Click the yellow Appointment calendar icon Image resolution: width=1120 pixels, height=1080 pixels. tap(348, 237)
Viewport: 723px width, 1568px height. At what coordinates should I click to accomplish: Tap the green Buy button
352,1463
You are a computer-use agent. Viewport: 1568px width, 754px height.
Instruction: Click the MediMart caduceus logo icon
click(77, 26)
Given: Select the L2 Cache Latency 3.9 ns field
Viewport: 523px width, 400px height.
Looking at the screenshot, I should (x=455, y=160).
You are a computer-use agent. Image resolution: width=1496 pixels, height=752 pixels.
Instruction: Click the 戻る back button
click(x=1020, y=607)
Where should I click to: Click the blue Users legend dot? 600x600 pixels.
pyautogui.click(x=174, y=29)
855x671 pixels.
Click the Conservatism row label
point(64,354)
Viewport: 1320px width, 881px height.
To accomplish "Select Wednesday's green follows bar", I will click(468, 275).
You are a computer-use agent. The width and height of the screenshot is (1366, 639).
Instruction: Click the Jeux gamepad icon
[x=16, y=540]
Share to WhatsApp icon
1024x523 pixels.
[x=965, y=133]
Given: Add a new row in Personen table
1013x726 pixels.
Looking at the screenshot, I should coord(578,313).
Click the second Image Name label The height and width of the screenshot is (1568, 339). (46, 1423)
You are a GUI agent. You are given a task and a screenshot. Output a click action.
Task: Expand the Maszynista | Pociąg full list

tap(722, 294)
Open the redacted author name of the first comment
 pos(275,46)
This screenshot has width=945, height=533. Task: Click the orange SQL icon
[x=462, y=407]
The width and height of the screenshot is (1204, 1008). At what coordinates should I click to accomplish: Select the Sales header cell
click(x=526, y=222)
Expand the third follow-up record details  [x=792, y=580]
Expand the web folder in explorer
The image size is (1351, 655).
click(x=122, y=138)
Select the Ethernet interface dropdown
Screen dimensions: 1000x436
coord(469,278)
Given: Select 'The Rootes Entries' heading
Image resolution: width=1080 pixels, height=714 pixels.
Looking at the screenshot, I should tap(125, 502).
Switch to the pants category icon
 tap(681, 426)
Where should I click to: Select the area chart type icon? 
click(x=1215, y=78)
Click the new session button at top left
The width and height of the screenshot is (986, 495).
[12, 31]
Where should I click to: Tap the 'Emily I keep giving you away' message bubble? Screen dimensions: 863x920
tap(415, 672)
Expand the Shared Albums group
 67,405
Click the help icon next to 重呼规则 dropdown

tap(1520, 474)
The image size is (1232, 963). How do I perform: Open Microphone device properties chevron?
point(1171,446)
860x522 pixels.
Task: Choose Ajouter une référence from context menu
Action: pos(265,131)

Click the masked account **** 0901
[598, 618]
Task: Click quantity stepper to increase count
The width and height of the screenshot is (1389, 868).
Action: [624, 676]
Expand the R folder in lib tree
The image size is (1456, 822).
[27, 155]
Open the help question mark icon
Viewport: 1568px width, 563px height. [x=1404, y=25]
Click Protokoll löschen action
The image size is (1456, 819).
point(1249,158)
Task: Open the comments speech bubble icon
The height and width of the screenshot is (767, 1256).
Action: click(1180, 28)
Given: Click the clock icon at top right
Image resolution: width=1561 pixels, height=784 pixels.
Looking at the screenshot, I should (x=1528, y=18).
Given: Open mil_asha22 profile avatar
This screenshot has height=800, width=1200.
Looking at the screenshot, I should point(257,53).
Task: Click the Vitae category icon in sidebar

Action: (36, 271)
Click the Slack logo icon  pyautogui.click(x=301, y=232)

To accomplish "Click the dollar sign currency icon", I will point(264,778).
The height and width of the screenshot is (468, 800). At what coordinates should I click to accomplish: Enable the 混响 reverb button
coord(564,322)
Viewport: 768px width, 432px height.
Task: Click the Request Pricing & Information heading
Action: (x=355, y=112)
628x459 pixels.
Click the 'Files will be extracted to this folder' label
+ + + +
REQUEST
Please reproduce all of the records above word for word, with no changes.

FULL OUTPUT
Click the yellow Appointment calendar icon Image resolution: width=1120 pixels, height=1080 pixels. tap(348, 237)
Viewport: 723px width, 1568px height. At what coordinates should I click to accomplish: Tap the green Buy button
352,1463
You are a computer-use agent. Viewport: 1568px width, 754px height.
Instruction: Click the MediMart caduceus logo icon
click(77, 26)
Given: Select the L2 Cache Latency 3.9 ns field
Viewport: 523px width, 400px height.
Looking at the screenshot, I should (x=455, y=160).
You are a computer-use agent. Image resolution: width=1496 pixels, height=752 pixels.
Instruction: Click the 戻る back button
click(x=1020, y=607)
Where should I click to: Click the blue Users legend dot? 600x600 pixels.
pyautogui.click(x=174, y=29)
855x671 pixels.
Click the Conservatism row label
point(64,354)
Viewport: 1320px width, 881px height.
To accomplish "Select Wednesday's green follows bar", I will click(468, 275).
You are a computer-use agent. The width and height of the screenshot is (1366, 639).
Instruction: Click the Jeux gamepad icon
[x=16, y=540]
Share to WhatsApp icon
1024x523 pixels.
[x=965, y=133]
Given: Add a new row in Personen table
1013x726 pixels.
Looking at the screenshot, I should coord(578,313).
Click the second Image Name label The height and width of the screenshot is (1568, 339). (46, 1423)
You are a GUI agent. You are given a task and a screenshot. Output a click action.
Task: Expand the Maszynista | Pociąg full list

tap(722, 294)
Open the redacted author name of the first comment
 pos(275,46)
This screenshot has width=945, height=533. Task: Click the orange SQL icon
[x=462, y=407]
The width and height of the screenshot is (1204, 1008). At what coordinates should I click to accomplish: Select the Sales header cell
click(x=526, y=222)
Expand the third follow-up record details  [x=792, y=580]
Expand the web folder in explorer
The image size is (1351, 655).
click(x=122, y=138)
Select the Ethernet interface dropdown
Screen dimensions: 1000x436
coord(469,278)
Given: Select 'The Rootes Entries' heading
Image resolution: width=1080 pixels, height=714 pixels.
Looking at the screenshot, I should tap(125, 502).
Switch to the pants category icon
 tap(681, 426)
Where should I click to: Select the area chart type icon? 
click(x=1215, y=78)
Click the new session button at top left
The width and height of the screenshot is (986, 495).
[12, 31]
Where should I click to: Tap the 'Emily I keep giving you away' message bubble? Screen dimensions: 863x920
tap(415, 672)
Expand the Shared Albums group
 67,405
Click the help icon next to 重呼规则 dropdown

tap(1520, 474)
The image size is (1232, 963). How do I perform: Open Microphone device properties chevron?
point(1171,446)
860x522 pixels.
Task: Choose Ajouter une référence from context menu
Action: pos(265,131)

Click the masked account **** 0901
[598, 618]
Task: Click quantity stepper to increase count
The width and height of the screenshot is (1389, 868).
Action: [624, 676]
Expand the R folder in lib tree
The image size is (1456, 822).
[27, 155]
Open the help question mark icon
Viewport: 1568px width, 563px height. [x=1404, y=25]
Click Protokoll löschen action
The image size is (1456, 819).
point(1249,158)
Task: Open the comments speech bubble icon
The height and width of the screenshot is (767, 1256).
Action: click(1180, 28)
Given: Click the clock icon at top right
Image resolution: width=1561 pixels, height=784 pixels.
Looking at the screenshot, I should (x=1528, y=18).
Given: Open mil_asha22 profile avatar
This screenshot has height=800, width=1200.
Looking at the screenshot, I should point(257,53).
Task: Click the Vitae category icon in sidebar

Action: (36, 271)
Click the Slack logo icon  pyautogui.click(x=301, y=232)

To accomplish "Click the dollar sign currency icon", I will point(264,778).
The height and width of the screenshot is (468, 800). At what coordinates should I click to accomplish: Enable the 混响 reverb button
coord(564,322)
Viewport: 768px width, 432px height.
Task: Click the Request Pricing & Information heading
Action: (x=355, y=112)
628x459 pixels.
Click the 'Files will be extracted to this folder' label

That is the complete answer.